SOC Analyst L2_SAUDI

We are seeking a SOC Analyst Level 2 (L2) to join a dynamic cybersecurity operations team responsible for protecting critical IT environments.

The SOC Analyst L2 will play a key role in investigating security alerts, responding to incidents, and strengthening detection capabilities . This role acts as the escalation point for Level 1 analysts and contributes to the continuous improvement of security monitoring and incident response processes.

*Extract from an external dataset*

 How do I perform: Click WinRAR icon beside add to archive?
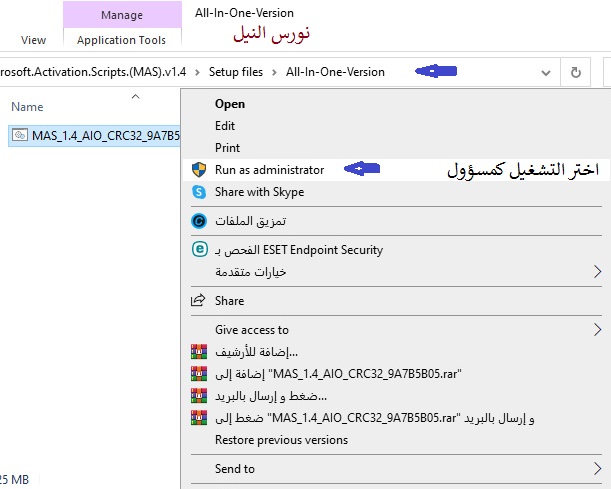(198, 352)
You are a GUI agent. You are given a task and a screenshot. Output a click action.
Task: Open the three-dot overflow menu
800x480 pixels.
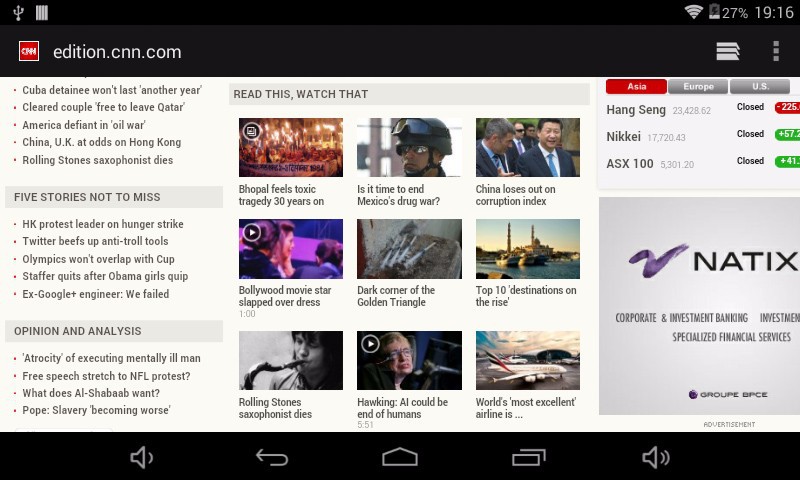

The ideal candidate has hands-on experience with SIEM platforms, threat detection, incident response, and security monitoring tools in a Security Operations Center environment.

Key Responsibilities

• Investigate and analyze security alerts escalated from SOC L1 analysts .
• Perform in-depth threat analysis and incident investigation using SIEM and security monitoring tools.
• Lead incident response activities , including containment, eradication, and recovery.
• Monitor and analyze logs, network traffic, and endpoint activity to detect suspicious behavior.
• Conduct root cause analysis and recommend remediation actions.
• Develop and enhance SIEM detection rules, correlation use cases, and SOC playbooks .
• Perform proactive threat hunting to identify potential threats within the environment.
• Collaborate with internal teams to ensure timely resolution of security incidents .
• Maintain proper documentation of incidents and investigations within the case management system .
• Provide technical guidance and mentoring to SOC L1 analysts.

Requirements

• Bachelor’s degree in Cybersecurity, Computer Science, Information Security, or a related field .
• 3–5+ years of experience working in a Security Operations Center or cybersecurity operations role.
• Strong hands-on experience with SIEM platforms (Splunk, QRadar, Sentinel, ArcSight, or similar).
• Experience with incident response and security incident investigation .
• Knowledge of network security, endpoint security, and attack techniques .
• Familiarity with MITRE ATT&CK framework and threat intelligence analysis .
• Experience analyzing logs from EDR, IDS/IPS, firewalls, and cloud security tools .
• Strong analytical, troubleshooting, and problem-solving skills.
• Ability to work in a fast-paced security operations environment .
• Relevant certifications are a plus (Security+, CEH, GCIH, GCIA, CISSP).